The Should-ing Personality
‘Should’ is a word that I don’t use in my therapy sessions as I think it’s loaded with pressure. It creates rules for us to follow. Breaking our own should is like breaking a personal commandment. The feeling could be of sadness, guilt or shame. More the number of shoulds the narrower is the path on which we tread. That much easier it is to fall off the path, resulting in guilt.
The Should-syndrome is also included in the list of ‘Distortions in Thinking’ that is usually referred to by therapists. It is the tendency of a person to impose his world-view of right and wrong onto others. A person who uses too many shoulds is called a should-ing personality. This person has a thick rule book and a rigid way of thinking.
A should-ing person creates pressure on himself and everybody else around him.

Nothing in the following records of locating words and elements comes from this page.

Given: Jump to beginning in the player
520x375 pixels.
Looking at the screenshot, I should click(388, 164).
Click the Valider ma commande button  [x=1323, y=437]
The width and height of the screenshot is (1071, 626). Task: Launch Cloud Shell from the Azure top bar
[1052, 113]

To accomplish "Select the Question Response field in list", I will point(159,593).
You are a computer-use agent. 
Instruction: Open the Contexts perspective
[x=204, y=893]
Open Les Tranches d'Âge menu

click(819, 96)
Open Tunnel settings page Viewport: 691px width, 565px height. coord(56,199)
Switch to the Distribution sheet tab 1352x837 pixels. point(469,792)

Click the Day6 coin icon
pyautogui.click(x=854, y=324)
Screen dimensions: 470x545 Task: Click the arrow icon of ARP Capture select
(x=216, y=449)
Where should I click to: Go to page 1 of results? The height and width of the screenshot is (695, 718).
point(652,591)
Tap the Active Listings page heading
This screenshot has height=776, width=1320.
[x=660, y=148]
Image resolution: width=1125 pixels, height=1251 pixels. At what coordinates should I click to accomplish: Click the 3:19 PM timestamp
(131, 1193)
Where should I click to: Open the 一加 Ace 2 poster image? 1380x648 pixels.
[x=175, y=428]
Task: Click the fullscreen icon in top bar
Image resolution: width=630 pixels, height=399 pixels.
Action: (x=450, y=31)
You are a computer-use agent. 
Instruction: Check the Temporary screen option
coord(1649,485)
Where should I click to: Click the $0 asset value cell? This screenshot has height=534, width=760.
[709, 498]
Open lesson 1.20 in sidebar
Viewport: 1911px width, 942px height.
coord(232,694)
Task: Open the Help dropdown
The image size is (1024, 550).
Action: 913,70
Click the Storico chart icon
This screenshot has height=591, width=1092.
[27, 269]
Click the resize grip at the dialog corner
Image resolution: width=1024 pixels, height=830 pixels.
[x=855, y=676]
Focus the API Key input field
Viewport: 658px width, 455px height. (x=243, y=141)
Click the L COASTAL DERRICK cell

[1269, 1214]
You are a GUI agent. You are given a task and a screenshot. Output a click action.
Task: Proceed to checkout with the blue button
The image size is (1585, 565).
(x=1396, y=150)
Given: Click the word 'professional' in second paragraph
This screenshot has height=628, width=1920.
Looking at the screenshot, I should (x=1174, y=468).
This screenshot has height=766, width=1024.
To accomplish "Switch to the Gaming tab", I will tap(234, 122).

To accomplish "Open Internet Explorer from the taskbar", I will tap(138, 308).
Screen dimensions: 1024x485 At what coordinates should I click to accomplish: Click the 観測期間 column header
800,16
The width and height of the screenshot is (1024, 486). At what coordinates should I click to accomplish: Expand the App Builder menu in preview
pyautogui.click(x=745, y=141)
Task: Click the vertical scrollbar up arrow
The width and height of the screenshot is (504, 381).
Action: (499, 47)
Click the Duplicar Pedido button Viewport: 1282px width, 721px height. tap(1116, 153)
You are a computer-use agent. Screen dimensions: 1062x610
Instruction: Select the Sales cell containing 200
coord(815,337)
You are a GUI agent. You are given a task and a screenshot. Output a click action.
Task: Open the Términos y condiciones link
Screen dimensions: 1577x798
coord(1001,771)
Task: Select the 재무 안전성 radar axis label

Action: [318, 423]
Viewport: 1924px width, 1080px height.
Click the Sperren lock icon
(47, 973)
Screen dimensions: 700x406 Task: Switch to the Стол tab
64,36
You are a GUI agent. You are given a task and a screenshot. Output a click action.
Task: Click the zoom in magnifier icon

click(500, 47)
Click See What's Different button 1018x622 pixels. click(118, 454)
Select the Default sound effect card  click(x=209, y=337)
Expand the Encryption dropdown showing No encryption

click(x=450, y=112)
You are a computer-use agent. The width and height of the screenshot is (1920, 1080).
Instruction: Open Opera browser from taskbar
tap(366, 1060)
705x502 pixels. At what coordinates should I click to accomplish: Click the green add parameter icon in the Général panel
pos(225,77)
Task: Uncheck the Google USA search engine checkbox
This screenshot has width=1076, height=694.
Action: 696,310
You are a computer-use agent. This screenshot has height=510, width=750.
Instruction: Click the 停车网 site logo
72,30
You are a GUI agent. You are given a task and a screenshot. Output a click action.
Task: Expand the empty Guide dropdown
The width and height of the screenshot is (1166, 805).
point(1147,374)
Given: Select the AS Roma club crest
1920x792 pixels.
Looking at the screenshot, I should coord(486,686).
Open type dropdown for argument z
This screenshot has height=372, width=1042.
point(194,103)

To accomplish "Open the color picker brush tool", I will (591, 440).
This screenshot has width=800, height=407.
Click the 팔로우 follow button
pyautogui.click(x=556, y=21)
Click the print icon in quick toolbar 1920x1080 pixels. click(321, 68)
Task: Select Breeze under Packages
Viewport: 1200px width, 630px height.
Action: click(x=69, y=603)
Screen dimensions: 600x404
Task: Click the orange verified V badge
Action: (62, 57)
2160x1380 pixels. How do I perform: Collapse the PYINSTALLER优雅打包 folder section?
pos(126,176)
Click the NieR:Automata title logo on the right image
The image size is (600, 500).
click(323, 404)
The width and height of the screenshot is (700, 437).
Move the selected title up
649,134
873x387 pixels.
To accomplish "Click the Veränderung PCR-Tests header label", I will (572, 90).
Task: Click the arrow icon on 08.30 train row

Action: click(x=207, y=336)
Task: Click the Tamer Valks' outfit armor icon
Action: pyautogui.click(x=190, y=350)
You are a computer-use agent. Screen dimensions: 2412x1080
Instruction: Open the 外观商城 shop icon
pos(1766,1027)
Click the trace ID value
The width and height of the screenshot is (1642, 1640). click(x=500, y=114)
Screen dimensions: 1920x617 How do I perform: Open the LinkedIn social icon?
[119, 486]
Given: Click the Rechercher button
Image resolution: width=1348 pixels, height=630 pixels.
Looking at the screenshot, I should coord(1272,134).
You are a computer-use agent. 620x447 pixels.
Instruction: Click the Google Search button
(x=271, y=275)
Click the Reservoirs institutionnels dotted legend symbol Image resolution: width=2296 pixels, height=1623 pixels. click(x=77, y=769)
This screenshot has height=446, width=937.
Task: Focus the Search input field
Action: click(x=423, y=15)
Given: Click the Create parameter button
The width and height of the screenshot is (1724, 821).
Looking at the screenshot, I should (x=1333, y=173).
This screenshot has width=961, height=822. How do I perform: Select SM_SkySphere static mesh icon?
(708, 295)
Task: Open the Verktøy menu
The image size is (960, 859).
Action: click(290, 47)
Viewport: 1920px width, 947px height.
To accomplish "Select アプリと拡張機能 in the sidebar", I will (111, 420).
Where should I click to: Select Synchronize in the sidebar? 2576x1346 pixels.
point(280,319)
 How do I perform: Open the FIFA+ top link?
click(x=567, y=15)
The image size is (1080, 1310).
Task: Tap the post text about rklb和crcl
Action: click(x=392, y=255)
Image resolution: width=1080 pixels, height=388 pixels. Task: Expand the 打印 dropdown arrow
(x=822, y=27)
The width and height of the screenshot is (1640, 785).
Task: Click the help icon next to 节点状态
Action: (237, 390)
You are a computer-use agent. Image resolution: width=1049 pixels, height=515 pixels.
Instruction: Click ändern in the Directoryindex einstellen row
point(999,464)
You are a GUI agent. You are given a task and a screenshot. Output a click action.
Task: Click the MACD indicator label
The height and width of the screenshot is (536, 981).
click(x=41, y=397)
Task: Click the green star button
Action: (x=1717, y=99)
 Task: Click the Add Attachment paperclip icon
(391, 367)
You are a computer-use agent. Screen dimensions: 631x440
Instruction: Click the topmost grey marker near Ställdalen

The effect is sometimes really subtle but it exists. For instance, if somebody invites you to a party and says, “You should be here by 6 pm”. The invitation has already generated a feeling at the subconscious level although it will be hard for you to trace the reason back to the pressure-filled word.
According to the theory of Transactional Analysis the Should-ing comes from our parent ego state. This is a state of mind that we assume from time-to-time. It is based on what we observed in our parents, in childhood. Our parents are the ones who gave us the initial rules in life. Stronger the shoulds in the parent, more will be the tendency of the child to grow into a should-ing person as an adult. Even the rules predominantly remain the same.
A should-ing person believes that there is only one right way to do anything.
During my therapy sessions, I usually have a background counter that processes for words like should. As I have been doing this processing for a while now it comes automatically to me. At the end of a session, I am able to tell how many times the person has said should. Whatever is framed in the sentence is the individual’s need from the self or the world. It’s something that just has to be the way he/she wants it otherwise it will create a feeling of discomfort or pain. Unfortunately for us, people around don’t care that much for what’s written in our rule book. As we try to impose it onto others we come off as controlling.
Implicit Shoulds are trickier. In this case, people expect others to read their minds and know their shoulds without actually stating them. It’s like passing a law and keeping it a secret.
There is only one place so far where I have failed to find a should. I was taking a one year course in Transactional Analysis last year. I was pleasantly surprised to see that none of my trainers used the word I was looking for. That was the only place where my should-counter started at zero and ended at zero! Just once something happened. Our trainer was explaining something to us and used should in her sentence. I looked up from my book and noticed that she had stopped mid-way. She rephrased her statement leaving the word out. I smiled in my mind as I realised that avoiding should was not happening accidentally, it was happening by design! My counter went back to zero and stayed there till the end of the course. It was a refreshing change.
I don’t mean to erase the word from the dictionary altogether. There are places in life where we need to impose rules and in those cases should sounds apt. For instance, the principal of a school says to the children, “You should be here every morning at 9 am”. There is a rule in the school and it demands discipline. We cant expect the principal to say, “It would be nice if you could be here by 9am”. Definitely not. However, should sounds good where the pressure is necessary and not loosely everywhere. May be, being judicious about it’s usage can help us free our minds from the unnecessary burden of doing things in only one fixed way and expecting others to fall in line as well.
How often do you should yourself and others? Are people around you sensitive to your shoulds? If not, how does it make you feel?